Feminism. The word itself has become stigmatized and marked with stereotypes about who “feminists” really are. The problem is that there is not one type of feminist. To claim that all feminists are the same would be like saying that all people are the same, or all trees are the same, or all diseases are the same, despite the fact that most of us know this to be untrue. No two people are exactly the same, so why would all feminists have to be?
About two weeks ago, I started my “Hegemony Cricket” Tumblr account as part of my independent project for Short Term. The name “Hegemony Cricket” plays off of the famous character, Jiminy Cricket. Hegemony is dominance or influence that is dictated by power authorities, but is also something that very few question the validity of. I thought, based on what “feminism” has come to mean, that I should avoid using the word in my title, so as to gain a broader audience for my project. I also thought that something that was a play on words may intrigue people enough to read about something that they may not have had otherwise if it said gender, patriarchy, or feminist in the title.
Prior to beginning this project, I had viewed Tumblr and Twitter purely as trivial social media sites. I was wrong. These sites have posts, pictures, and videos from feminists, scientists, historians, and artists who share the common goal of using mass social media to discuss the subject about which they are most passionate. I was happy to have been wrong, mainly because my Short Term independent study was born out of my misconceptions.
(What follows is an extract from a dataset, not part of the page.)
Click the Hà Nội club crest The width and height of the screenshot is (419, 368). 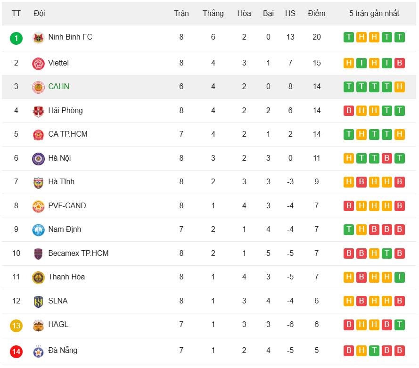[x=38, y=159]
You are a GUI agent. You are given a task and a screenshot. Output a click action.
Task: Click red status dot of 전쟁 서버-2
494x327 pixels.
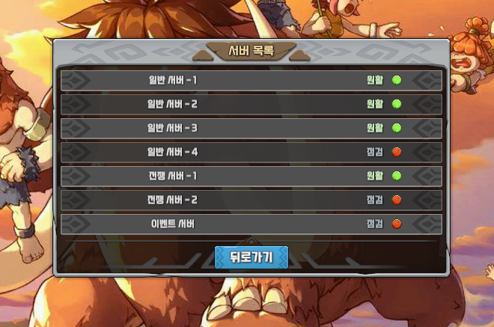[x=397, y=200]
The goal of my Short Term project is to demonstrate, through social media, that feminism is overarching, interdisciplinary, and above all not something that people have to be afraid to participate in. It spans more than just Women and Gender Studies courses and falls into all aspects of everyday life. Whether in a class in Environmental Studies, Chemistry, or History, feminist principles and perspectives can be applied, and the diverse range of topics that I cover in my Tumblr aims to prove that feminist issues are in fact humanist issues. Thus far, I have covered such topics as feminist branding, social media, nuclear radiation, bullying, and sexual violence. These topics are not owned by feminists, nor should they be. Everyone has a stake in ensuring that bullying, for example, is ended. Feminists who are allies in this fight are looking to achieve justice for an under or misrepresented group. The battle for justice is one of the core tenets of feminism, and one that my independent study hopes to demonstrate.
As a white, upper middle class heterosexual woman at one of the nation’s top liberal arts colleges, I realize that I have had certain opportunities granted to me based partially on my identity. As a Women and Gender Studies major, and as a feminist, I want to help other people who may not have had the same access to the opportunities I have. I want to use my position to better the lives of those who have been continually denied the tools to stand up for themselves and the justice they deserve. I hope that after my time at Bates I will have to opportunity to take the skills I have learned and apply them to my career, family, and everyday life. I have cherished Bates as a place that has taught me to truly love learning. It is sad, though, that my fellow WGS majors often feel a certain way when talking about our major. We should not have to double major or feel defensive about what we are studying, but we sometimes do. We are often afraid to tell our parents or friends that we are majoring in a field that may not have a predefined career “attached” to it.
The worst, and most common question, is “Women and Gender Studies? What the hell are you going to do with that?!” To be honest, I am not sure yet. I would put money on the fact, though, that a good percentage of Bates students do not yet have a clear plan as to exactly what they will be doing after they graduate either. I do know, however, that in the WGS classes I have taken thus far, I have met some of the most brilliant, hard-working, dedicated people with whom I could have ever hoped to collaborate. Perhaps that is a testament to Bates, but I think it speaks more to the type of environment that WGS classes foster. An environment that realizes that it is ok to be wrong, and an environment that forces students to ask “why?” instead of simply settling for easy answers. The key to these classes, and to life after Bates, is that we have learned how to think critically, ask questions, and work hard. I would encourage people to step outside of their comfort zones, and take a class that has “gender” in the title. They may be as surprised as I was.